Despite its withdrawal of the IFR, CMS will continue to encourage ongoing COVID-19 vaccination through quality-related measures, such as quality reporting and value-based incentive programs. For example, the US Department of Health and Human Services (HHS) will continue to consider COVID-19 vaccinations as a quality measure that may subsequently affect ratings and payment in various “value-based purchasing” programs, including the Merit-Based Incentive Payment System (MIPS) and inpatient hospital quality reporting programs. The final rule notes that performance on these measures can be publicly posted via existing quality reporting mechanisms, such as the Hospital Compare website.
CMS commented that its rescission of the IFR reflects its belief that “the risks targeted by the staff vaccination IFR have been largely addressed” and demonstrates a broader pivot toward vaccines for other infectious diseases, specifically influenza. The final rule also acknowledges staffing challenges created by the vaccine mandates but continues to emphasize the importance and effectiveness of COVID-19 vaccines. Moreover, the rule states that withdrawal of the vaccination requirements from the CoPs and CfCs does not prohibit facilities from establishing policies that require staff vaccinations. CMS encourages healthcare employers to “maintain evidence-based policies regarding staff vaccination for COVID-19 and other communicable diseases for which vaccination is available and recommended.”
The final rule also makes permanent policies requiring long-term care providers to educate and offer COVID-19 vaccines to staff and residents. Accordingly, long-term care facilities must continue to provide information and offer a COVID-19 vaccine, as well as complete the appropriate documentation for these activities. The rule, however, removes expired COVID-19 testing requirements for those populations.

### [Stored items]

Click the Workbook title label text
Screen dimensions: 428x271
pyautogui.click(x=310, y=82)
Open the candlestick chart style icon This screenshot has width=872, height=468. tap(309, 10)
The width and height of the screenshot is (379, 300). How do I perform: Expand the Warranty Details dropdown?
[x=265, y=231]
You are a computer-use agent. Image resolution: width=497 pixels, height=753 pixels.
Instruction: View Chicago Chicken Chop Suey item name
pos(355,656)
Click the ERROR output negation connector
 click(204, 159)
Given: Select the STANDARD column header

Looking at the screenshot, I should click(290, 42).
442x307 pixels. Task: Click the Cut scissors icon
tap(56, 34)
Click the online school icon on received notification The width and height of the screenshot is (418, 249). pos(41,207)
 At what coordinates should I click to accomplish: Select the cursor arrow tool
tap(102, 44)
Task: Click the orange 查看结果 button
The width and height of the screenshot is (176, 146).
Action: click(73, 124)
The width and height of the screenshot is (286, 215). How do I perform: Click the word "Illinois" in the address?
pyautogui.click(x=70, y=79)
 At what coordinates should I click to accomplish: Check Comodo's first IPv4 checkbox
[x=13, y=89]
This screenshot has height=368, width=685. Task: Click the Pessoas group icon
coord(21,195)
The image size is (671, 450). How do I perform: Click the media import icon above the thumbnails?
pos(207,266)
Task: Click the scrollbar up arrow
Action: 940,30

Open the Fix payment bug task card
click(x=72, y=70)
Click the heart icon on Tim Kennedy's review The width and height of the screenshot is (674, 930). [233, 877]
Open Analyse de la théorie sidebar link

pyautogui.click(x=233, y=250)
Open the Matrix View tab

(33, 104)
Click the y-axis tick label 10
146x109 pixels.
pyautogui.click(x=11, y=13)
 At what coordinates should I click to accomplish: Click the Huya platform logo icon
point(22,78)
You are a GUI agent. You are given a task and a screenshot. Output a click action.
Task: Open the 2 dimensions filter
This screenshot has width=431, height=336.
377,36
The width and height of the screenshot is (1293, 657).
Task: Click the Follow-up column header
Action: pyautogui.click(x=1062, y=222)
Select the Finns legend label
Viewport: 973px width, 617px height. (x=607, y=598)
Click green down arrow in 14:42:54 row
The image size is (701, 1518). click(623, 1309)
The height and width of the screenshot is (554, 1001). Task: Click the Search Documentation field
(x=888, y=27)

### [Prompt 1]
Please transcribe everything in the passage on the CMS vaccine rule from "The final rule also makes" down to "for those populations.".
### [Prompt 2]
Which website does the passage on the CMS vaccine rule name as an existing quality reporting mechanism?

### [Written answer 1]
The final rule also makes permanent policies requiring long-term care providers to educate and offer COVID-19 vaccines to staff and residents. Accordingly, long-term care facilities must continue to provide information and offer a COVID-19 vaccine, as well as complete the appropriate documentation for these activities. The rule, however, removes expired COVID-19 testing requirements for those populations.

### [Written answer 2]
The Hospital Compare website.